TASK INPUTS:
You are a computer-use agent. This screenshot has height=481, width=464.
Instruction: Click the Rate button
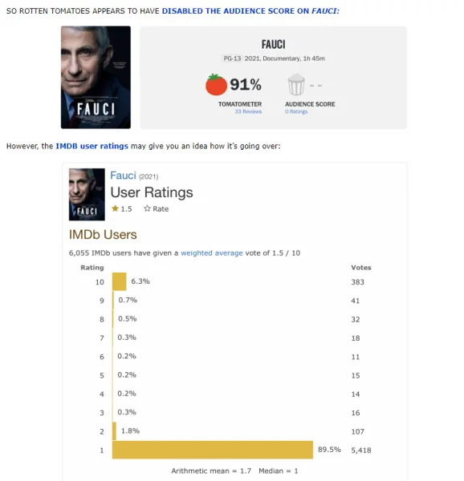pyautogui.click(x=156, y=208)
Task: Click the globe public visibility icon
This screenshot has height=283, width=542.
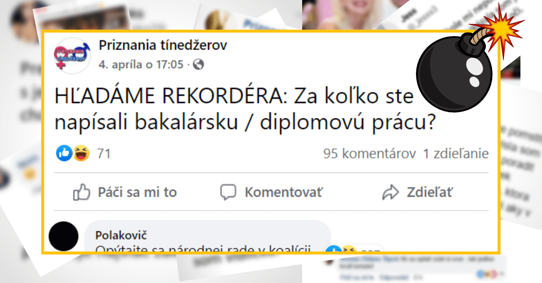Action: [198, 65]
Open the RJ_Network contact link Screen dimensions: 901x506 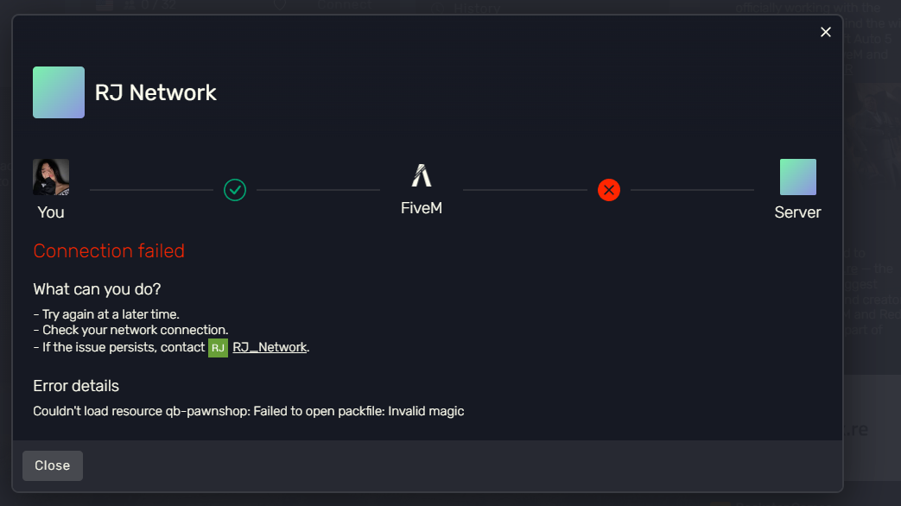270,347
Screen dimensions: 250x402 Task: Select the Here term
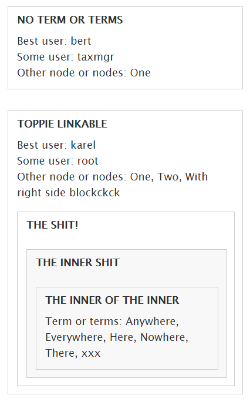[x=121, y=337]
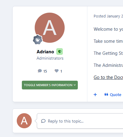Click the Welcome to post text line
123x137 pixels.
(x=108, y=29)
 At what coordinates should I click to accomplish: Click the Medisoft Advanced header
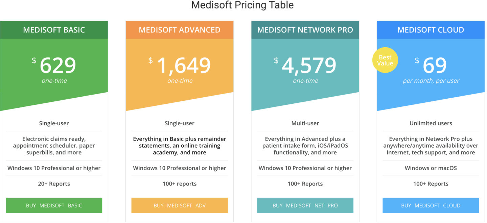click(x=179, y=30)
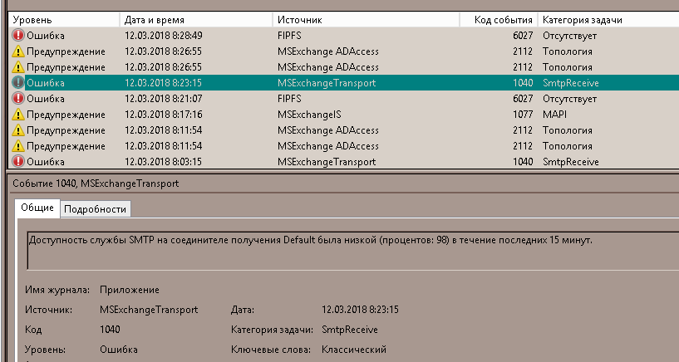The image size is (679, 362).
Task: Switch to the Подробности tab
Action: (96, 209)
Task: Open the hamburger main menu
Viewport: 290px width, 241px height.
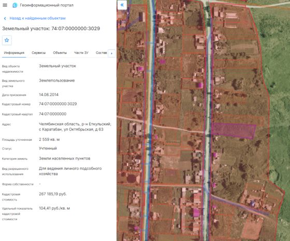Action: coord(5,5)
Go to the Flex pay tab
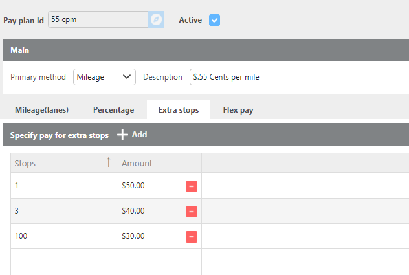The height and width of the screenshot is (275, 409). [x=238, y=110]
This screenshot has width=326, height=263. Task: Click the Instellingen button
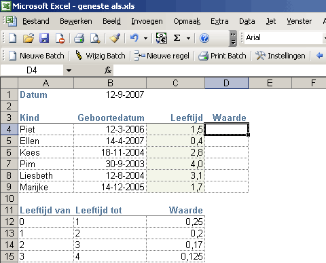point(280,56)
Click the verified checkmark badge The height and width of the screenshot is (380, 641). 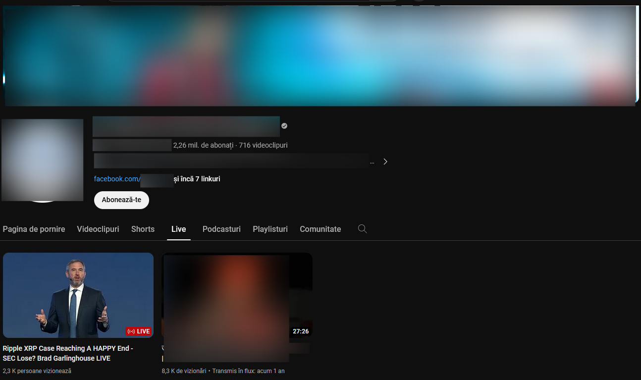[x=284, y=126]
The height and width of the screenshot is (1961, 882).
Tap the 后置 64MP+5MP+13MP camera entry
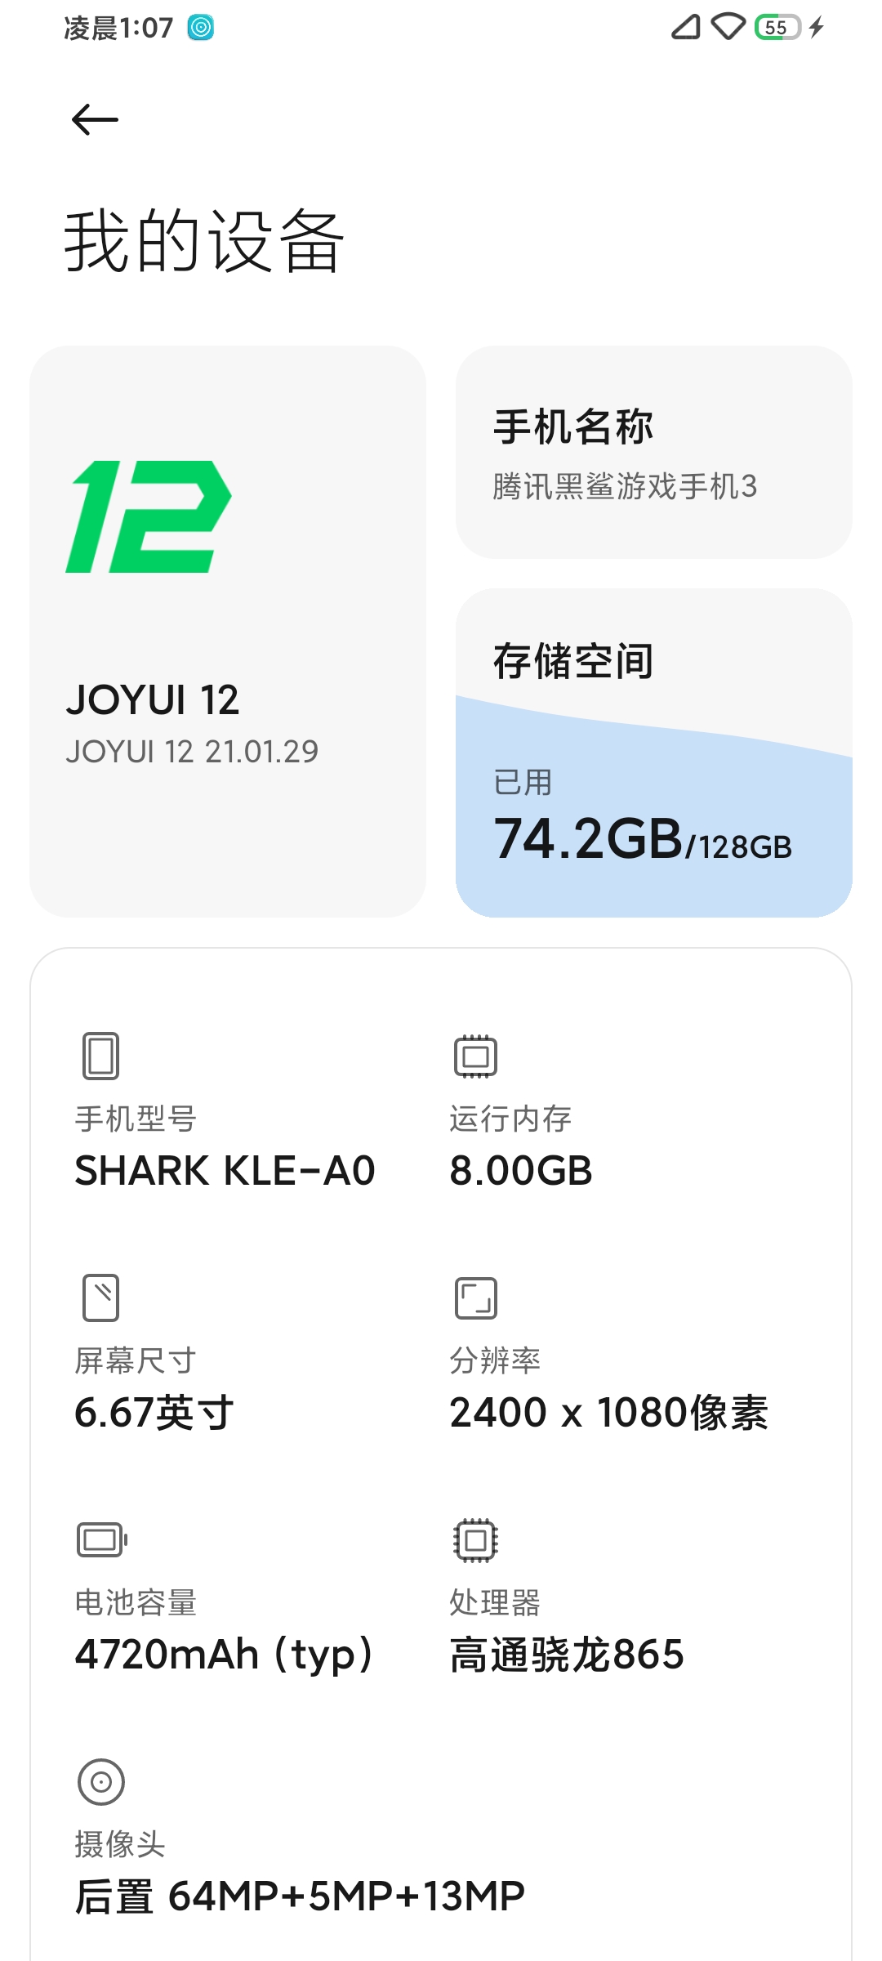(x=300, y=1896)
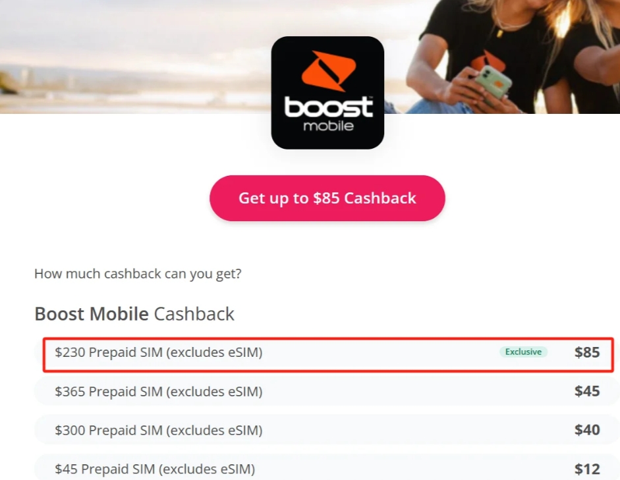620x480 pixels.
Task: Click the $85 cashback amount
Action: 587,352
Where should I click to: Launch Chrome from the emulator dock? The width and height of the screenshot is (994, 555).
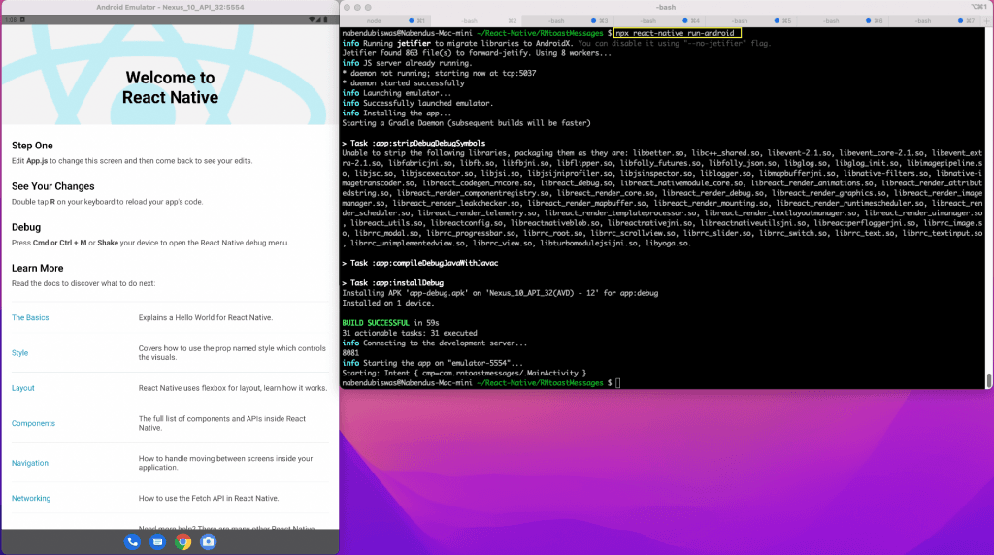coord(182,542)
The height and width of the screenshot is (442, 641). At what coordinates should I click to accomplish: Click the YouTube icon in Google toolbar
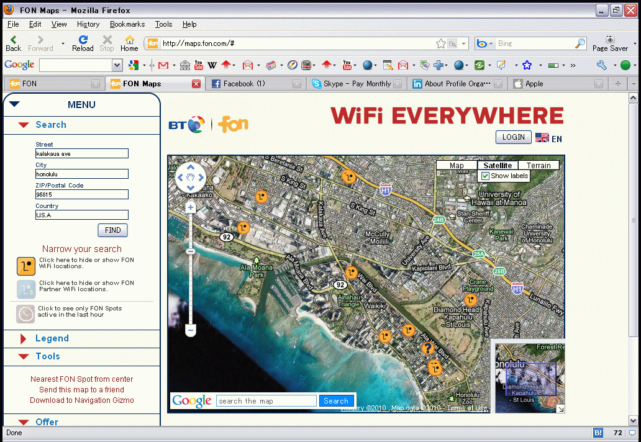pyautogui.click(x=199, y=65)
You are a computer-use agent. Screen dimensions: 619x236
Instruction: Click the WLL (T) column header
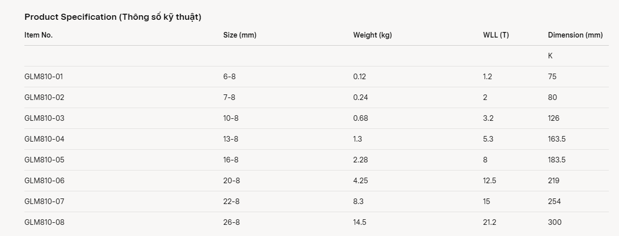tap(496, 35)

ACTIVITY: A count is needed of the lines above that hold the word "computer"; give that count and no other text.

WRITTEN SOLUTION: 2